### TASK INSTRUCTIONS
Nothing but the lines from the one containing "Task: Open the on-screen keyboard icon" through the last line of the data below should be returned, each copied exactly.

Data items:
══════
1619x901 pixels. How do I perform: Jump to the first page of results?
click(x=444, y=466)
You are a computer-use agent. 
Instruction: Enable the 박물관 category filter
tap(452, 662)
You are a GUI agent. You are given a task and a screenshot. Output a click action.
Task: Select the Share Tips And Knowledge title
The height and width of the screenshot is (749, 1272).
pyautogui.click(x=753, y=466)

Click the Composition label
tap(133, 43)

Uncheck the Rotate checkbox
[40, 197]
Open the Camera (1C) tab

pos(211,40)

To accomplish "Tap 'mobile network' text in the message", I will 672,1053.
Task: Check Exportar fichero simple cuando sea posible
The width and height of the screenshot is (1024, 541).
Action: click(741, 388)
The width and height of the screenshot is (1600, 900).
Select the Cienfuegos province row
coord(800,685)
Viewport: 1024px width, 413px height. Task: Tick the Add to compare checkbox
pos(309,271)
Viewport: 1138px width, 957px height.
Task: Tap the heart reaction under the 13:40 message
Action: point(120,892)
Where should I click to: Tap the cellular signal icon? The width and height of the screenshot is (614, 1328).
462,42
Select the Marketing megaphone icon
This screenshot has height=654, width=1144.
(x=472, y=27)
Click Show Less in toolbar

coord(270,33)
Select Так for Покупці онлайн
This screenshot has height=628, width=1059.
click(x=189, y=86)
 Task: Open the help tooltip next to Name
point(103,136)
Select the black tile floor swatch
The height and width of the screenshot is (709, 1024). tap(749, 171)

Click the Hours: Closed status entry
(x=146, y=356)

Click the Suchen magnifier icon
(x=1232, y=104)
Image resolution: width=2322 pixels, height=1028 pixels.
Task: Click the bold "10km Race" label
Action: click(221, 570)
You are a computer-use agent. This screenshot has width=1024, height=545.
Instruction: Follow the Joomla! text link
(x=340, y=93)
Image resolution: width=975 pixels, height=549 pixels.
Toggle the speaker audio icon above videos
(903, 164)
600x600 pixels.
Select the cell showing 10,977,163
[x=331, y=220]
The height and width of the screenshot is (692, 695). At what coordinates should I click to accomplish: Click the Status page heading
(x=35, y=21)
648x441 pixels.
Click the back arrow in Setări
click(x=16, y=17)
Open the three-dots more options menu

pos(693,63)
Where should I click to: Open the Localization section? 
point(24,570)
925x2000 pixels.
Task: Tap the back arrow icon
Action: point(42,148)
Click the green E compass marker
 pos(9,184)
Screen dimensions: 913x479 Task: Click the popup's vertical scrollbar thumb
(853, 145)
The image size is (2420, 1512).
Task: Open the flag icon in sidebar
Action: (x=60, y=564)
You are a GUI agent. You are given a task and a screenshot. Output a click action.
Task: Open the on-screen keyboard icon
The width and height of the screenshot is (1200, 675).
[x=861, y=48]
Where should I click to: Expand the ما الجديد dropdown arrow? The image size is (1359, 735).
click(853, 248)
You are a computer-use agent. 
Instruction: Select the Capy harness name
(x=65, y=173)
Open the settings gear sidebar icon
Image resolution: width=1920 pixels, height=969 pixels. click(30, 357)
══════
### PROBLEM SOLUTION
Task: Open the on-screen keyboard icon
The width and height of the screenshot is (1200, 675).
[x=861, y=48]
Where should I click to: Expand the ما الجديد dropdown arrow? The image size is (1359, 735).
click(853, 248)
You are a computer-use agent. 
Instruction: Select the Capy harness name
(x=65, y=173)
Open the settings gear sidebar icon
Image resolution: width=1920 pixels, height=969 pixels. click(30, 357)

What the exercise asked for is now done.